WHAT TO WORK ON:
1 – According to the Harry Morgan biography, in what year did Morgan graduate from Muskegon High School?
2 – Please retype the part of the Harry Morgan biography starting at "Harry Morgan ( Bratsberg;" and ending at "than 100 films.".

SELECTED PASSAGE:

American actor (1915–2011)

Harry Morgan ( Bratsberg; April 10, 1915 – December 7, 2011) was an American actor whose television and film career spanned six decades. Morgan's major roles included Pete Porter in both December Bride (1954–1959) and Pete and Gladys (1960–1962); Officer Bill Gannon on Dragnet (1967–1970); Amos Coogan on Hec Ramsey (1972–1974); and his starring role as Colonel Sherman T. Potter in M*A*S*H (1975–1983) and AfterMASH (1983–1985). Morgan also appeared as a supporting player in more than 100 films.

==Early life==
Morgan was born Harry Bratsberg in Detroit, the son of Hannah and Henry Bratsberg. His parents were of Swedish and Norwegian ancestry. In his interview with the Archive of American Television, Morgan spelled his Norwegian family surname as "Brasburg". Many sources, however, including some family records, list the spelling as "Bratsburg". According to one source, when Morgan's father Henry registered at junior high school, "the registrar spelled it Brasburg instead of Bratsberg. Bashful Henry did not demur."

Morgan was raised in Muskegon, Michigan, and graduated from Muskegon High School in 1933, where he achieved distinction as a statewide debating champion. He originally planned to become a lawyer, but began acting while a junior at the University of Chicago in 1935.

DATA EXCERPTS:
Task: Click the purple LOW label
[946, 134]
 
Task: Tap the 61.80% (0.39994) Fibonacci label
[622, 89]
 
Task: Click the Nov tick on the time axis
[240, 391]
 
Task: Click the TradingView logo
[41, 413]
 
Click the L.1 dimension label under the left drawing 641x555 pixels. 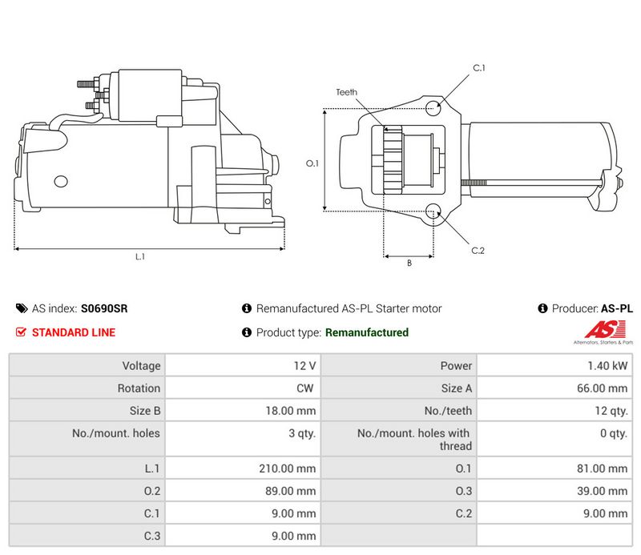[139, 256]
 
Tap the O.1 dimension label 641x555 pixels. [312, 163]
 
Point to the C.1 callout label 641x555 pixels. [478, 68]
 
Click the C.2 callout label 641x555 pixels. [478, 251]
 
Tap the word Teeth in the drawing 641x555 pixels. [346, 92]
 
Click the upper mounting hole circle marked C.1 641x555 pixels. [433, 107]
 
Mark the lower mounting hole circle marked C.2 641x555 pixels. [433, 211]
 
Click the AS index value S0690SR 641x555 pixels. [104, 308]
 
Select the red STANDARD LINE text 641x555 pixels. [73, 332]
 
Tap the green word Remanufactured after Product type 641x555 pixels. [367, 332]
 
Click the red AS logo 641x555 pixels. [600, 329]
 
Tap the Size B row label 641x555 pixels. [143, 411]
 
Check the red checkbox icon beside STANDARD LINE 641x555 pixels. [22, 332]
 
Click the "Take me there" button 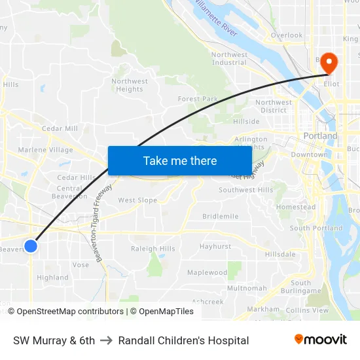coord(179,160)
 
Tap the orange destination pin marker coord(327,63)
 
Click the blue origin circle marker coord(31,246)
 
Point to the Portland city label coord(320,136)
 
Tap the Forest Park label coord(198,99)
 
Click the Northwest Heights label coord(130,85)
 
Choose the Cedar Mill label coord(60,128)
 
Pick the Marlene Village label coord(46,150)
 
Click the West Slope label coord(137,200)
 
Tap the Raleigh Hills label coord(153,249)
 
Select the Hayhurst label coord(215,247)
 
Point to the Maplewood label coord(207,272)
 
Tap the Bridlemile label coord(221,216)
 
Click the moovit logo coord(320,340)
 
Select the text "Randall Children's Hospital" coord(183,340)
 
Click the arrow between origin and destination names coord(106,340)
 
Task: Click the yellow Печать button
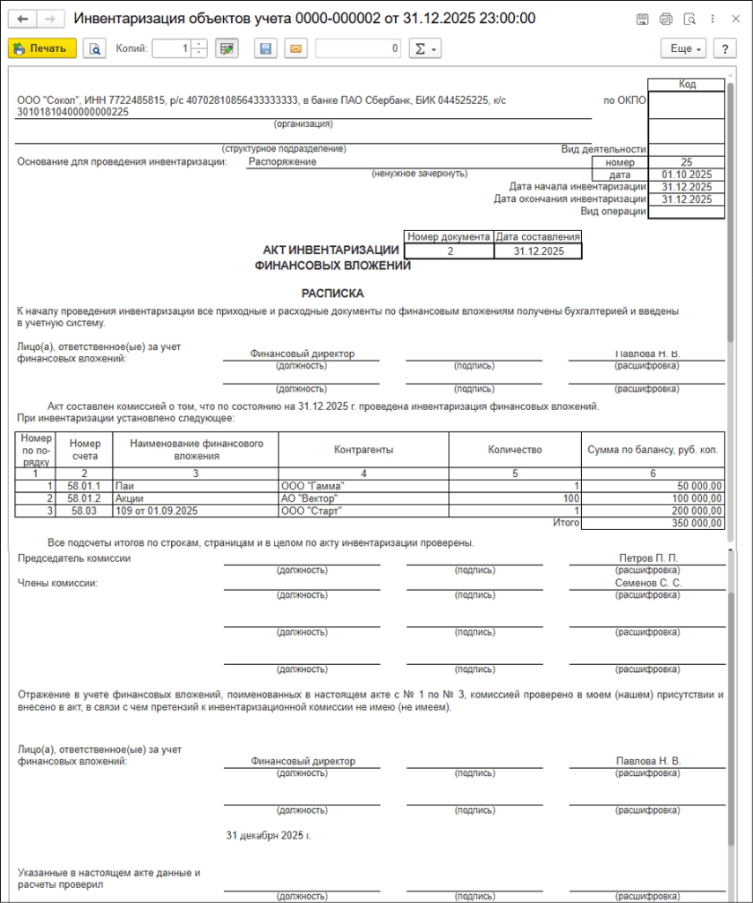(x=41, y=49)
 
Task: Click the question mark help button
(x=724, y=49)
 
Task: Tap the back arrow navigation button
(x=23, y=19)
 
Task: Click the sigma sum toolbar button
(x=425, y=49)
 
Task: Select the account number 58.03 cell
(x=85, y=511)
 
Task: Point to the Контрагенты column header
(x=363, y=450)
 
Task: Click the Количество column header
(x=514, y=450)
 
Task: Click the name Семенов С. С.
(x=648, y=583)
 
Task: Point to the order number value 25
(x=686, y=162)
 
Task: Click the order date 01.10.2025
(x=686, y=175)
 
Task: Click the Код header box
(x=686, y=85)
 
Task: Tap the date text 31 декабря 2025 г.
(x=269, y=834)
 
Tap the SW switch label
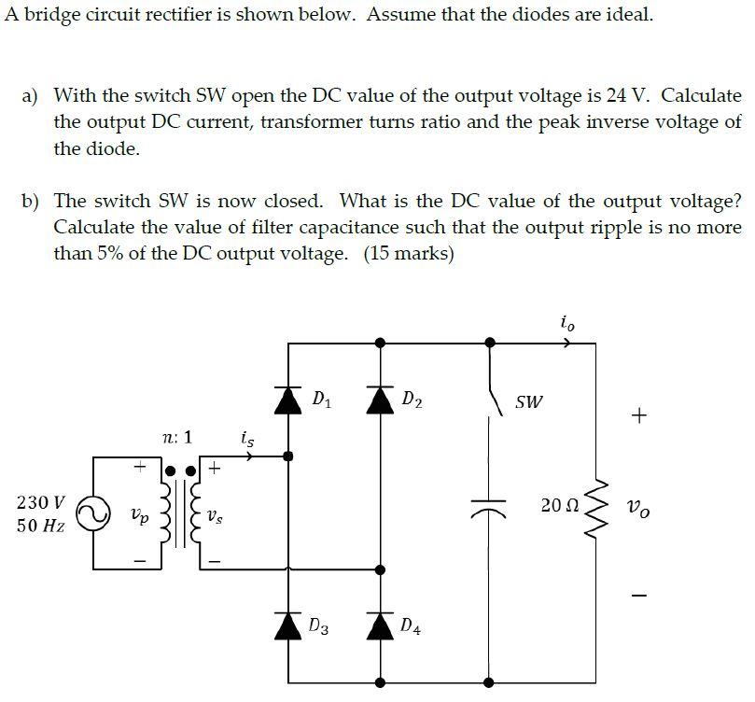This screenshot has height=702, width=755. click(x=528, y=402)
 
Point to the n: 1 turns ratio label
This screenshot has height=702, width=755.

---

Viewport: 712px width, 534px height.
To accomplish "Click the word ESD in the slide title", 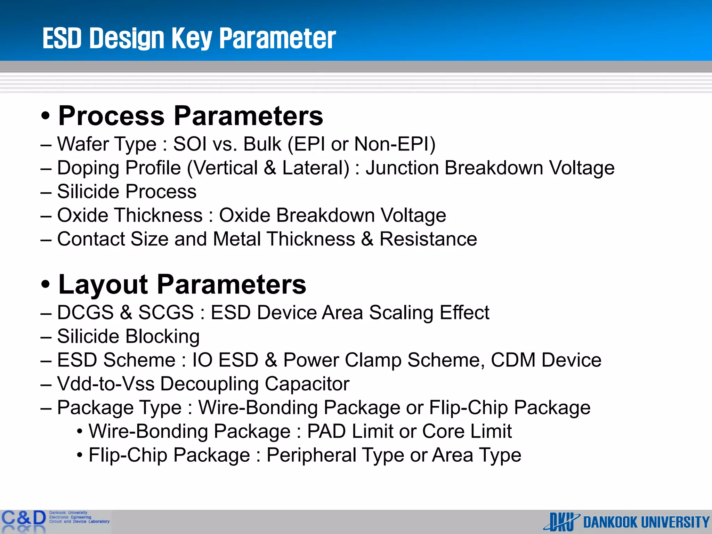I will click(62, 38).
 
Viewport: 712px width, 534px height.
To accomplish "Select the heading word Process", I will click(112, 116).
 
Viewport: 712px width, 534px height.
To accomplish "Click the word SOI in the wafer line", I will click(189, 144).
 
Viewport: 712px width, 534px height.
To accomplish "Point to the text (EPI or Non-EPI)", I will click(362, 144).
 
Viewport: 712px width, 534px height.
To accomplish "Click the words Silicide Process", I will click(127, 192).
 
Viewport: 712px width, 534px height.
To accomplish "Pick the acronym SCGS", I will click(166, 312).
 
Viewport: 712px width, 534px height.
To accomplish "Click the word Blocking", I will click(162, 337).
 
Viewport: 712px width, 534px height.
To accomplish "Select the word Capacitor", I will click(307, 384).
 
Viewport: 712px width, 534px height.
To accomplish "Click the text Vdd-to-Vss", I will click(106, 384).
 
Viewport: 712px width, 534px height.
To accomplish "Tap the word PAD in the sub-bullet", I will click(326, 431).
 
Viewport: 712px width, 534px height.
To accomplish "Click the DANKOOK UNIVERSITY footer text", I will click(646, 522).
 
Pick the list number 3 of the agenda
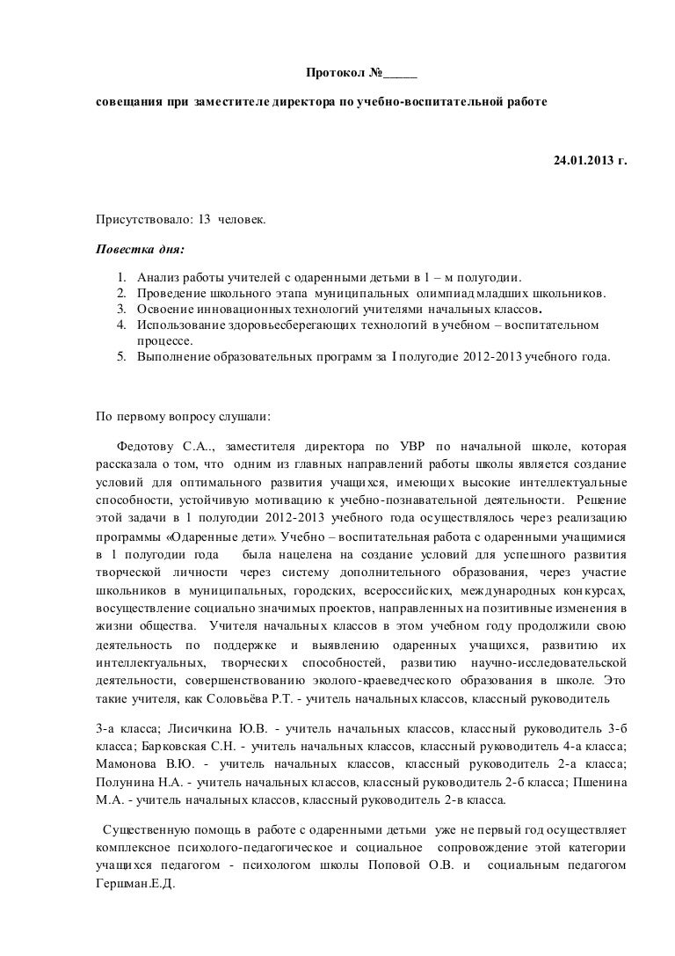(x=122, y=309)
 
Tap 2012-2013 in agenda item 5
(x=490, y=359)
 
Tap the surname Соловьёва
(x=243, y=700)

SOLUTIONS IN ORDER:
1 – 1933

2 –
Harry Morgan ( Bratsberg; April 10, 1915 – December 7, 2011) was an American actor whose television and film career spanned six decades. Morgan's major roles included Pete Porter in both December Bride (1954–1959) and Pete and Gladys (1960–1962); Officer Bill Gannon on Dragnet (1967–1970); Amos Coogan on Hec Ramsey (1972–1974); and his starring role as Colonel Sherman T. Potter in M*A*S*H (1975–1983) and AfterMASH (1983–1985). Morgan also appeared as a supporting player in more than 100 films.